## [REQUIREMENT 1]
Translate this sentence from the diary entry below into French: "All the shops plus others have stalls set up in the middle of the road."
## [REQUIREMENT 2]
Answer these questions using the diary entry below.
(a) In what year was the Chiswick Empire demolished?
(b) What does the writer order from Mackens for supper?
(c) What dish did the writer's brother choose at lunch?
## [REQUIREMENT 3]
Finish out the next part of the diary entry below, continuing directly after its final sentence.

## [EXTRACT TO READ]
========================
This is my birthday week but it begins with Sunday’s unprecedented closure of Turnham Green Terrace, a Together on the Terrace initiative to help revive business on the Terrace. We have a newly restored fountain with new benches by the edge of the Green and today is the unveiling of what turns out to be a splendid Peter Blake work, a celebration of the Chiswick Empire, opened in 1912 and demolished in 1959. What a collection of artistes performed there; from Liberace to Tommy Steele (my childhood hero), collected Sargent Pepper-style, a great pastiche. All the shops plus others have stalls set up in the middle of the road.
The Barrister and I are out to lunch with my brother and family who are up from Cornwall delivering my nephew to his new life as a student at the Guildhall School of Music and Drama. We make an early visit to the Terrace where I see Rodney (Macken) with his arm in a humungous sling helping set up a spit for his hog roast. Mackens is open for business and I order up two grouse (my Desert Island meal) for supper and six to be ready to collect on Friday. The Terrace is alive with activity but we have to be on our way to get to the City Barge, down the towpath to Strand-on-the-Green. We bump along on our bikes having shopped at the Farmer’s Market (mistake, by the time I get home the plums I bought to make jam are turned to mush, so jam-making goes on hold). It turns into another fabulously hot day and the towpath is chokka with other cyclists, walkers and sightseers, making the journey edgy and lengthy. We arrive early though, hoping to nab an outside table but brother’s party is already there, making a claim on one of the best riverside tables. It really was very hot and my brother’s choice of lime-cured salmon with oriental seasonings was probably the wisest choice. The B and I were both seduced by soft-shell crab (deep fried in batter) and avocado burger (a mistake) with skinny chips.
========================
## [DATA FOR REVIEW]

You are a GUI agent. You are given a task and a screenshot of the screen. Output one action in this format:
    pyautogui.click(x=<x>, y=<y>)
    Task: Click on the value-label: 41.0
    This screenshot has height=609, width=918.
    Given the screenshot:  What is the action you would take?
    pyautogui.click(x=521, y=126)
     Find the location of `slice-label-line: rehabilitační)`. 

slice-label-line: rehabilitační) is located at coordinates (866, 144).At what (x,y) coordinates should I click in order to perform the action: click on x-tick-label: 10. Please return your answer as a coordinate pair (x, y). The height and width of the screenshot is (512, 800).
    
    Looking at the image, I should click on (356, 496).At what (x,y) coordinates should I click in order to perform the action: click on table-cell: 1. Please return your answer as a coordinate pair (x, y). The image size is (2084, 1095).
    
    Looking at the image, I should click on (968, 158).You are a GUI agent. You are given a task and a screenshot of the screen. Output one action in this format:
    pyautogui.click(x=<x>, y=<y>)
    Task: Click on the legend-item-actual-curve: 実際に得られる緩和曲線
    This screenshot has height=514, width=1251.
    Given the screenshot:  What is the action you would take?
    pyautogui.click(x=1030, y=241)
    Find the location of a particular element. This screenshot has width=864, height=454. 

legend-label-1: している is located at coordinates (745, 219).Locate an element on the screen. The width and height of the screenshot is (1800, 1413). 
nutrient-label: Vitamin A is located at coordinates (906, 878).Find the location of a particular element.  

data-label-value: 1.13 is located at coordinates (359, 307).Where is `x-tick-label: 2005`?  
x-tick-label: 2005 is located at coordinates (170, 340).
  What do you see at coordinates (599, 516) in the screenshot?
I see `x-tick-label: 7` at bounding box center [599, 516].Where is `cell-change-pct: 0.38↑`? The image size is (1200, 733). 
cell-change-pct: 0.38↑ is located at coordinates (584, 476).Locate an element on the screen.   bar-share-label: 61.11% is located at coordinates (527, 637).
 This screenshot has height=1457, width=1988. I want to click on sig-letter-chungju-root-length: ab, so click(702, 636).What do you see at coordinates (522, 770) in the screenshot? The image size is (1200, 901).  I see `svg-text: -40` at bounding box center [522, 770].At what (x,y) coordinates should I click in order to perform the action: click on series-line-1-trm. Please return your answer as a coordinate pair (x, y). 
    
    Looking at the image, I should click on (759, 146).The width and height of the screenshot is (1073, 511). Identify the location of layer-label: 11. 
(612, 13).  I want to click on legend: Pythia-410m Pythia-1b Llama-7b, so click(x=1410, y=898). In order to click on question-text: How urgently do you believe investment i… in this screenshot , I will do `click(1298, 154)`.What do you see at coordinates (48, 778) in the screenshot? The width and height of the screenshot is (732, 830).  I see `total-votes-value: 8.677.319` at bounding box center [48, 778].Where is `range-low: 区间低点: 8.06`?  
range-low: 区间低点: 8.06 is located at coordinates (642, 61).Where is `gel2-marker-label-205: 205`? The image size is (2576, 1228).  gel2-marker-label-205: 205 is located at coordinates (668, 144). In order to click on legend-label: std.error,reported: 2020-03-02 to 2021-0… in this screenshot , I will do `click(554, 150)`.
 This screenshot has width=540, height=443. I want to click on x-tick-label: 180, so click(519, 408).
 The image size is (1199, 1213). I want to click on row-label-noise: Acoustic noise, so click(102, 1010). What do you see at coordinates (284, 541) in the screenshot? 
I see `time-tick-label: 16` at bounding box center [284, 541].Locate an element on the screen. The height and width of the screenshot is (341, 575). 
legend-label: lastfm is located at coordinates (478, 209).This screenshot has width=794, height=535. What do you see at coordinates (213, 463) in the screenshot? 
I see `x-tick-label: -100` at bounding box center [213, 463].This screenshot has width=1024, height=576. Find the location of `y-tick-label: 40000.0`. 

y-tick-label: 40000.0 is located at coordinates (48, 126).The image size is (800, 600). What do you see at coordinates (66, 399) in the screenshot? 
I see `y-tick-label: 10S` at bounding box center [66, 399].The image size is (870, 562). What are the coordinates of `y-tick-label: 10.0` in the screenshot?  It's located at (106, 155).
========================
## [FINAL ANSWER 1]
Tous les magasins, ainsi que d'autres, ont installé des stands au milieu de la rue.

## [FINAL ANSWER 2]
(a) 1959
(b) Two grouse
(c) Lime-cured salmon with oriental seasonings

## [FINAL ANSWER 3]
Cycling back was tricky; the river had suddenly and dramatically risen and storm clouds gathered. We got wet and irritated but had roast grouse (dressed for the oven with streaky bacon, stuffed with thyme and piece of lemon, cooked for 15 minutes at 220C/gas mark 7, rested for 10 before serving) to look forward to. It was superb, perfectly pink but ‘set’, so not bloody. Thank you Rodney. It was delicious with little roughed up par-boiled new potatoes roasted crusty and golden, gravy sweetened with blueberries and buttered cabbage with lemon juice. Oh yum.
Lovely sunny day, so quite a treat to have lunch with an artist friend (www.marilynhallam.com) at the Chelsea Arts Club and to be able to eat in the garden. We both started with roast red pepper soup (which prompted me to shop for ingredients on the way home so I could make it later) which was served with strips of soft white bread, oiled and roasted with 3 little cherry toms that were perfectly soft. It looked like traffic lights stuck at red and didn’t particularly go with the soup but was very nice. Maria, the doyenne of the dining room, recommended the day’s fish, a fantastically plump roast plaice served over a big pile of spinach with little brown shrimps in a creamy sauce poured over the top. It came with a few little roast potatoes and everything was perfectly cooked; a lovely plateful.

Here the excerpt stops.